While Europe slumbered in the Dark Ages, brilliant Mayan architects built elaborate temple-pyramids and ceremonial palaces, mathematicians mastered modular arithmetic, astronomers recorded the movements of the sun and moon to create the ancient worlds most accurate calendar, and skilled farmers cleared large sections of the jungle for plantations of cacao trees without the advantage of metal tools or beasts of burden.
Eventually, Mayans shared their bounty with others living in cooler, drier highland regions unsuited to growing tropical cacao, and neighboring Aztecs depended on carriers who filled woven backpacks with beans to haul the precious cargo hundreds of miles on foot to their northern cities. Cacao was revered by the Aztecs, who combined it with spices to create a drink that was reserved for noblemen and warriors, and who exchanged the beans as currency. When Spanish conquistadors arrived to plunder the New World early in the sixteenth century, they discovered Aztec treasuries stockpiled not with silver or gold, but with cacao beans.
The curious notion of money growing on trees prompted the conquerors to enslave the so-called Indians and put them to work planting more cacao across South America and in Central America and islands in the Caribbean. But the new commodity and the bitter, spicy beverage that was made with it were not readily embraced back home in Spain, at least not until the more pungent spices in the drink were replaced with cane sugar and the drink was served hot instead of cold. With these refinements, and after nearly a century of exclusivity, Madrid became the center from which the liquid luxury spread across the entire continent.

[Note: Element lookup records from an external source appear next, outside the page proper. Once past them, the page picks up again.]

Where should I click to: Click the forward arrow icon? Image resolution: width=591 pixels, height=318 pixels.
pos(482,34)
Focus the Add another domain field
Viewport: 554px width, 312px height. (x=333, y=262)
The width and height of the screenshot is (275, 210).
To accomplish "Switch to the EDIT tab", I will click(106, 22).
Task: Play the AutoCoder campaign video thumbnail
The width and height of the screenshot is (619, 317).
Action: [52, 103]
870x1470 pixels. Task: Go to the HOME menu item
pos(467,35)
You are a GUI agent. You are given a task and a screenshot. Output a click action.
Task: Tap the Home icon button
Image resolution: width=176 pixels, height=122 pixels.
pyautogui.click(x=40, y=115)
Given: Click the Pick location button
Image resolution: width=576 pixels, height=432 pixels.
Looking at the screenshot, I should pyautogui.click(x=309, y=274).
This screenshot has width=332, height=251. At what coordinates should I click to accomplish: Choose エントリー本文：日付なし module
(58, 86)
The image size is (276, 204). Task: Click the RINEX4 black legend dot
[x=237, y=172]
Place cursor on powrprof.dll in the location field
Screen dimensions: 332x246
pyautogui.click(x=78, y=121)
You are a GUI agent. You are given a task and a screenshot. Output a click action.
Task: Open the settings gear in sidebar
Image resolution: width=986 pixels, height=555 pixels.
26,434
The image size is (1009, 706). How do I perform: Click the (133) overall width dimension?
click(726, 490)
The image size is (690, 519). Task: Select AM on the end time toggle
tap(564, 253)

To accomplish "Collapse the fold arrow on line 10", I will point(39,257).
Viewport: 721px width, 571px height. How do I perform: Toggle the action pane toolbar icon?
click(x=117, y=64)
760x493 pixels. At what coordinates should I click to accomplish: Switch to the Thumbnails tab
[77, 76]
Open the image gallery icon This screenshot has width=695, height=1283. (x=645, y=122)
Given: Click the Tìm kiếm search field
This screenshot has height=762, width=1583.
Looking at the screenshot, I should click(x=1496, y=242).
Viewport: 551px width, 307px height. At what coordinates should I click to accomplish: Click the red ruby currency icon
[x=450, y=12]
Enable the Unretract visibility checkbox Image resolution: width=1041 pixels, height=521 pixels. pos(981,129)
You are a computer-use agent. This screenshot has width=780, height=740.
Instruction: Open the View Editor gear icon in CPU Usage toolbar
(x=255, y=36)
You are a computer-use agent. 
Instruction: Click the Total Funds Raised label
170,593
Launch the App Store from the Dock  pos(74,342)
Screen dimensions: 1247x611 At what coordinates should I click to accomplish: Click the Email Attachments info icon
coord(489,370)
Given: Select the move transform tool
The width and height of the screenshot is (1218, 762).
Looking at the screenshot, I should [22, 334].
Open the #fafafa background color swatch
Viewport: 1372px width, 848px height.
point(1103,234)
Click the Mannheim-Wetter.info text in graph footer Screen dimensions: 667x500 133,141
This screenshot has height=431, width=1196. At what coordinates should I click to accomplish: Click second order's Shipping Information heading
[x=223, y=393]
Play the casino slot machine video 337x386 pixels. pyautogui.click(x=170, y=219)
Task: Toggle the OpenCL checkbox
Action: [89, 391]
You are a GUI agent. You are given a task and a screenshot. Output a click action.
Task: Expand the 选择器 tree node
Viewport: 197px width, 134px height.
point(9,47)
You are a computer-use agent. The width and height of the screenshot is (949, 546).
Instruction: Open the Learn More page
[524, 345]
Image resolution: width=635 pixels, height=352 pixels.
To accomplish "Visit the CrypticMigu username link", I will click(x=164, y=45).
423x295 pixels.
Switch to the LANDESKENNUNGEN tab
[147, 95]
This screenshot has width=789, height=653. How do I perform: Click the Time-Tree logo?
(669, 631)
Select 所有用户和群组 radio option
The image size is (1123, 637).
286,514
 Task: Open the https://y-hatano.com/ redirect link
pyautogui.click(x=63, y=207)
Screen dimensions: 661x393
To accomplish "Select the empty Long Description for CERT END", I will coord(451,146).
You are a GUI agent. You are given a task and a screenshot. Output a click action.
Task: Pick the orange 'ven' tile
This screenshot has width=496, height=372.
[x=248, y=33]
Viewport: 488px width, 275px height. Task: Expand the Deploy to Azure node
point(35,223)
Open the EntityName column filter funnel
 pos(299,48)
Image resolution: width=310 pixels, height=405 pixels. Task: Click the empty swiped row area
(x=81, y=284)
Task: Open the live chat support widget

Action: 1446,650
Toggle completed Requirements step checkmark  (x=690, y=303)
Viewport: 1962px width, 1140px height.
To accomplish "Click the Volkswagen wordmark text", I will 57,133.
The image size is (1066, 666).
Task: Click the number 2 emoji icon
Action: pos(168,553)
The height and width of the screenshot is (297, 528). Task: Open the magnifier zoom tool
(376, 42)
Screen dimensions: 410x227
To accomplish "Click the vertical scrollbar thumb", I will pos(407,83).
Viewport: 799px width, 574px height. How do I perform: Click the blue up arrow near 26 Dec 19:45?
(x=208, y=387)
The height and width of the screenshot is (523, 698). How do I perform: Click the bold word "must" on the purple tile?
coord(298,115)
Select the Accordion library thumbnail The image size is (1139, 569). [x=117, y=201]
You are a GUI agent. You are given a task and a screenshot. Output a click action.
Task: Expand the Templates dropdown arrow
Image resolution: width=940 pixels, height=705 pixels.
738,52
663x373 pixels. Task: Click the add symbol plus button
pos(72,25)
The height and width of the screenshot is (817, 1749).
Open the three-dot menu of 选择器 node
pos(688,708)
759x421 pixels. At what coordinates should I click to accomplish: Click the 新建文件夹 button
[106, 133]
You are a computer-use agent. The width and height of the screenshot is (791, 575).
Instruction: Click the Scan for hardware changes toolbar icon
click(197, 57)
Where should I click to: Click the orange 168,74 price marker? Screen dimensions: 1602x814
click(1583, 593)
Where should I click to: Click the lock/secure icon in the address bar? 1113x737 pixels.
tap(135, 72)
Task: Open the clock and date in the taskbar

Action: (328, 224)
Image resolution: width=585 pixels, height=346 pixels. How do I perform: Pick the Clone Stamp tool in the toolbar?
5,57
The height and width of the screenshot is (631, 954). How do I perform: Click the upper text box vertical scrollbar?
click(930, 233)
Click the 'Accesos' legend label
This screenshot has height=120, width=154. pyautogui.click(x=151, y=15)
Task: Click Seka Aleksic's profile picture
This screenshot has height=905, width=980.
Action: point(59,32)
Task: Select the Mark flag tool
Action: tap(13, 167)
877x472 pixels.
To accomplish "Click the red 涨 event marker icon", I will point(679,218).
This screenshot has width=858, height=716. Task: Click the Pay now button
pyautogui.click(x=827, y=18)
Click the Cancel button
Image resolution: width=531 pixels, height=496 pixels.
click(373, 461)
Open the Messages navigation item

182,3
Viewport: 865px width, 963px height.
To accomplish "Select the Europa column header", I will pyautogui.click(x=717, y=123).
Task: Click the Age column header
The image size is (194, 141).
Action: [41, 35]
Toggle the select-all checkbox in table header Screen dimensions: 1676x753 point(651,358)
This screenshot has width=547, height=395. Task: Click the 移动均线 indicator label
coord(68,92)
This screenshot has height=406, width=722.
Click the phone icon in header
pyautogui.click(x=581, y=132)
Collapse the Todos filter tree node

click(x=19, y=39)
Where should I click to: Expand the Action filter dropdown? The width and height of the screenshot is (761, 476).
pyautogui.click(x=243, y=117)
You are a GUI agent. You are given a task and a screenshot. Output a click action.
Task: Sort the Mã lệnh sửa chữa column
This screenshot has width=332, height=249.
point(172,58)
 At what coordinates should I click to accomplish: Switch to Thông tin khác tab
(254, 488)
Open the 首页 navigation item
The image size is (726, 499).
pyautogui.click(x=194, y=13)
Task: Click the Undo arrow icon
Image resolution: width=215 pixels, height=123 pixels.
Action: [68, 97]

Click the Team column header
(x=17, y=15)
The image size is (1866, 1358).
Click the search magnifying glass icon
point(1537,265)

Cacao became the jewel of European commerce, while chocolate beverages became fashionable among lords and ladies, poets and prelates. The upper classes sipped their steaming hot chocolate heavily sweetened and served in deep, straight-sided cups, while royalty flaunted their wealth by drinking from golden chalices. By the time the beverage made its way to the British Isles, milk had been added to the mixture, and although chocolate houses flourished in major cities, the price of drinking chocolate was out reach for the bourgeoisie.
In 1828, everything changed when a Dutch chemist developed a new way of pressing the fat from cacao beans. His method for creating cocoa powder made the drink more affordable and available to the masses, although the new drink paled in comparison to the original.
While most countries in Europe remained faithful to the more luxurious recipe, convenient cocoa powder prevailed in Britain and elsewhere. As those in the United States adopted the British fondness for cocoa, the drink seemed to lose its appeal among adults. Cocoa was relegated to adolescence and derided in literature as bedtime nourishment for schoolgirls. To make matters worse, Americans began using the terms hot chocolate and hot cocoa interchangeably, obscuring the considerable difference between the two.
True hot chocolate has maintained its exotic, romantic image in much of Europe, yet it has never been widely embraced on this side of the Atlantic. And while its obvious that American temperaments are suited to the stimulation of coffee, a growing number of us long for a time when life was simpler and food was slower.